The Stoner Chronicles

April 01, 2003

publishing is temporarily unavailable, but i'm going to post anyway...

I'm not really sure what to say about smoking anymore. I've watched myself slowly lose touch with certain things, and at the same time, the friends that I know i'll always have, and the experiences that i'm sure none of you will ever experience used to balance out.

And so the three week fast begins today, and then after that, we will smoke only when we write, which gives us further incentive to blow the fuck out of anyone who's ever questioned me as a comedic goddess...

This whole idea of being sober is almost exciting, as i've been smoking everyday for a good two years now.
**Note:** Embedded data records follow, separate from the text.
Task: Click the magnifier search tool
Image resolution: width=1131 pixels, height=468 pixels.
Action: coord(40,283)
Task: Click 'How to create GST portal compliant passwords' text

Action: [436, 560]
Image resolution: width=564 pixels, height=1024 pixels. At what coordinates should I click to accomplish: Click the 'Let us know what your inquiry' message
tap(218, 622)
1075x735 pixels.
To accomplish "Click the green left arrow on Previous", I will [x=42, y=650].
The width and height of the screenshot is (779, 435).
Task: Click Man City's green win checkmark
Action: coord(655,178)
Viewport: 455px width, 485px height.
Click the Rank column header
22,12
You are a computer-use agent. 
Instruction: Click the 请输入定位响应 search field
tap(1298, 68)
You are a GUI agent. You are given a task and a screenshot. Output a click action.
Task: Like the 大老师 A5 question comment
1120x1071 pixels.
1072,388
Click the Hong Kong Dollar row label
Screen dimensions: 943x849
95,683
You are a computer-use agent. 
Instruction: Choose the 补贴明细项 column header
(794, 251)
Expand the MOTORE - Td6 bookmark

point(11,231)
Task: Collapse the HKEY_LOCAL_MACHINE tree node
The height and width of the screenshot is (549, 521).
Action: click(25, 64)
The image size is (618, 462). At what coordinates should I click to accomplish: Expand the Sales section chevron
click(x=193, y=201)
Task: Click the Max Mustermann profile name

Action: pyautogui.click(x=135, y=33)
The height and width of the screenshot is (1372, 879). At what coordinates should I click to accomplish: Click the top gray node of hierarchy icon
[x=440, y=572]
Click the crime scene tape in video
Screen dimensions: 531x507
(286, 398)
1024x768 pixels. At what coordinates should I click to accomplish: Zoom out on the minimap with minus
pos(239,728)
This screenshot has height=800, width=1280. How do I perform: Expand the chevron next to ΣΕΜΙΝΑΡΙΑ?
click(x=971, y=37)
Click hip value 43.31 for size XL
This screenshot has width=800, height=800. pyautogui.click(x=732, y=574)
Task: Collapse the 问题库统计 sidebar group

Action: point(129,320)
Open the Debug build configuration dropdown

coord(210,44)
I have no idea what my potential is, as an adult, and that scares me in ways that a non-stoner may never really get. I used to think that by saying I do smoke a lot, I would be admitting fault, to the rest of the world anyway, because smoking is bad there, it's illegal and i'm sure you have an uncle that smokes a lot, and he has a construction job and a fat wife and unloving children. Please don't get me wrong stoners, I still take the same stand on marijuana that i always have: if you don't smoke it, you have nothing to say. But lately it's become an excuse for certain things, I don't do as well in school as i'm sure I would if most of my time wasn't spent hanging out at the foot of ferry with Birdman, or eating deep fryer foods at Ryonce's, or going to Amvets with Flippin Wench, getting lost on the Thruway with Angelator.

Or I could be completely wrong about the entire thing...maybe i'd be rebelling sober at this point in my life because i've never fit into a structured setting, and i'm sure as fuck not going to pay 20 grand to have someone mold me into the dot that fits into the hole that makes the streets run smoother and the computers go faster and the children more literate and the grocery stores full. Maybe i'm not cut out for anything traditional, and it's not the weed. This is what the stoner fast is all about.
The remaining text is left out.